И вот завтра его порют. Утром мы собрались во второй батальон на конфирмацию. Солдаты выстроены в каре, – оставлено только место для прохода. Посередине две кучи длинных березовых розог, перевязанных пучками. Придут офицеры, взглянут на розги и выйдут из казармы на крыльцо. Пришел и Шептун. Сутуловатый, приземистый, исподлобья взглянул он своими неподвижными рыбьими глазами на строй, подошел к розгам, взял пучок, свистнул им два раза в воздухе и, бережно положив, прошел в фельдфебельскую канцелярию.
– Злорадный этот Шептун. И чего только ему надо везде нос совать.
– Этим и жив, носом да язычком: нанюхает – и к начальству… С самим начальником дивизии знаком!
– При милости на кухне задом жар раздувает!
– А дома, денщики сказывают, хуже аспида, поедом ест, всю семью измурдовал…
Разговаривала около нас кучка капральных.
– Смирр-но! – загремел федьдфебель.
В подтянувшееся каре вошли ефрейторы и батальонный командир, майор – «Кобылья Голова», общий любимец, добрейший человек, из простых солдат. Прозвание же ему дали солдаты в первый день, как он появился перед фронтом, за его длинную, лошадиную голову. В настоящее время он исправлял должность командира полка. Приняв рапорт дежурного, он приказал ротному:
– Приступите, но без особых церемоний и как-нибудь поскорее!
Двое конвойных с ружьями ввели в середину каре Орлова. Он шел потупившись. Его широкое, сухое, загорелое лицо, слегка тронутое оспой, было бледно. Несколько минут чтения приговора нам казались бесконечными. И майор, и офицеры старались не глядеть ни на Орлова, ни на нас. Только ротный капитан Ярилов, дослужившийся из кантонистов и помнивший еще «сквозь строй» и шпицрутены на своей спине, хладнокровно, без суеты, распоряжался приготовлениями.
– Ну, брат, Орлов, раздевайся! Делать нечего, – суд присудил, надо!
Орлов разделся. Свернутую шинель положил под голову и лег. Два солдатика, по приказу Ярилова, держали его за ноги, два – за плечи.
– Иван Иванович, посадите ему на голову солдата! – высунулся Шептун.
Орлов поднял кверху голову, сверкнул своими большими серыми глазами на Шептуна и дрожащим голосом крикнул:
– Не надо! Совсем не надо держать, я не пошевелюсь.

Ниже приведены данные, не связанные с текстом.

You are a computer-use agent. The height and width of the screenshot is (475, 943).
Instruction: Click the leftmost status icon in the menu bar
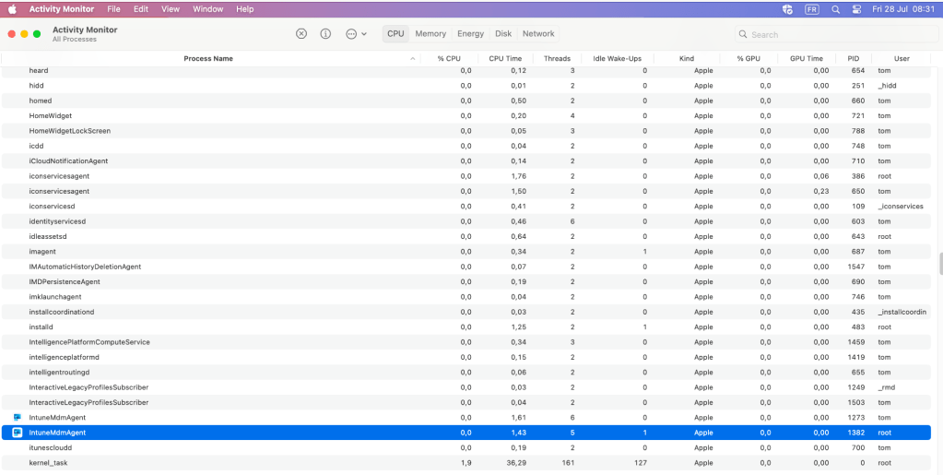(x=786, y=9)
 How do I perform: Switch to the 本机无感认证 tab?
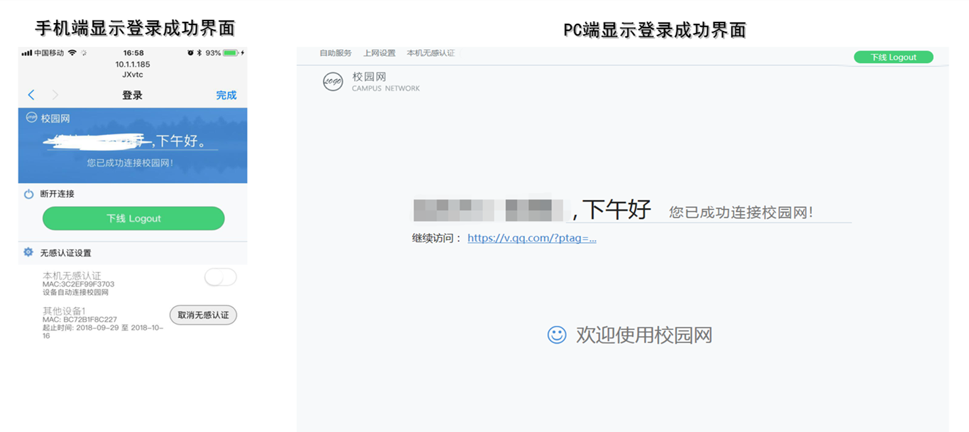[x=429, y=53]
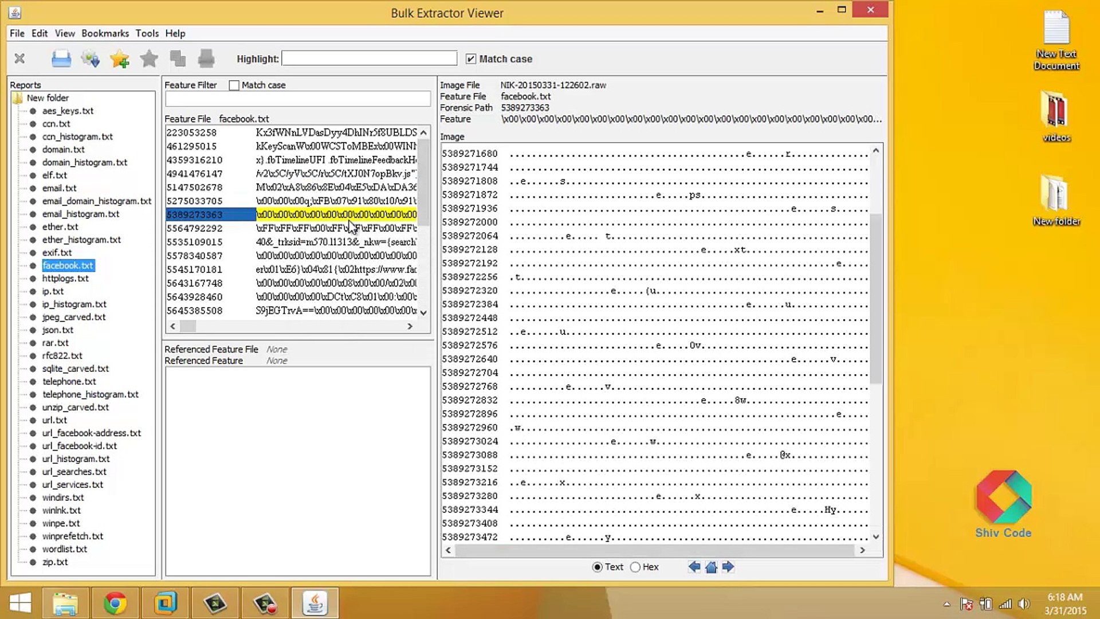Viewport: 1100px width, 619px height.
Task: Click the Open Report printer icon
Action: pyautogui.click(x=61, y=58)
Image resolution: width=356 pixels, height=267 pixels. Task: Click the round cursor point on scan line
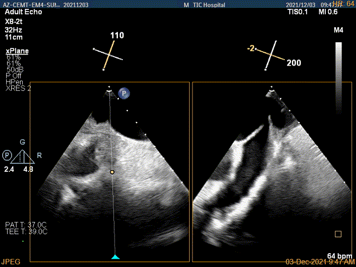tap(112, 172)
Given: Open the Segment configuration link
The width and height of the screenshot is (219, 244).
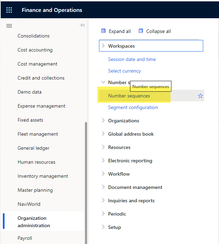Looking at the screenshot, I should (x=133, y=107).
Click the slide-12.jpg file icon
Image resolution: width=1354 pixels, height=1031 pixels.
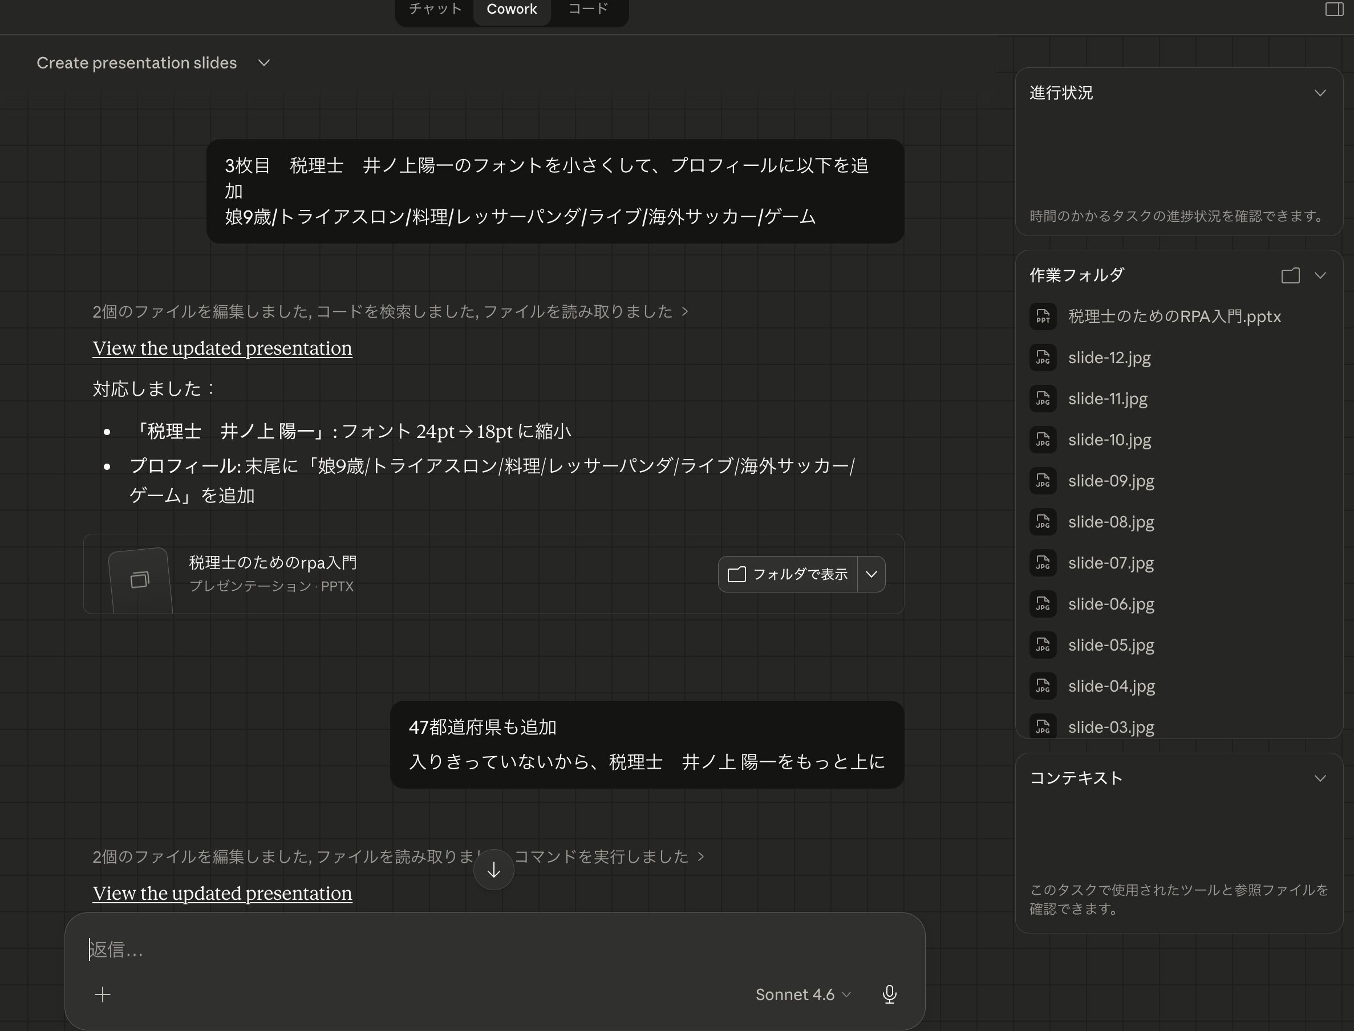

– Попробуйте, оставьте его одного, – сказал майор. Солдаты отошли. Доктор Глебов попробовал пульс и, взглянув на майора, тихо шепнул:
– Можно, здоров.
– Ну, ребята, начинай, а я считать буду, – обратился Ярилов к двум ефрейторам, стоявшим с пучками по обе стороны Орлова.
– Р-раз.
– А-ах! – раздалось в строю.
Большинство молодых офицеров отвернулось. Майор отвел в сторону красавца-бакенбардиста Павлова, командира первой роты, и стал ему показывать какую-то бумагу. Оба внимательно смотрели ее, а я, случайно взглянув, заметил, что майор держал ее вверх ногами.
– Два… Три… Четыре… – методически считал Ярилов.
Орлов закусил зубами шинель и запрятал голову в сукно. Наказывали слабо, хотя на покрасневшем теле вспухали синие полосы, лопавшиеся при новом ударе.
– Ре-же! Креп-че! – крикнул Шептун, следивший с налитыми кровью глазами за каждым ударом.
Невольно два удара после его восклицания вышли очень сильными, и кровь брызнула на пол.
– Мм-мм… гм… – раздался стон из-под шинели.
– Розги переменить! Свежие! – забыв все, вопил Шептун.
У барабанщика Шлемы Финкельштейна глаза сделались совсем круглыми, нос вытянулся, и барабанные палки запрыгали нервной дробью.
– Господин штабс-капитан! Извольте отправиться под арест! – покрасневший, с вытянутой шеей, от чего голова стала еще более похожа на лошадиную, загремел огромный майор на Шептуна. Все замерло. Даже поднятые розги на момент остановились в воздухе и тихо опустились на тело.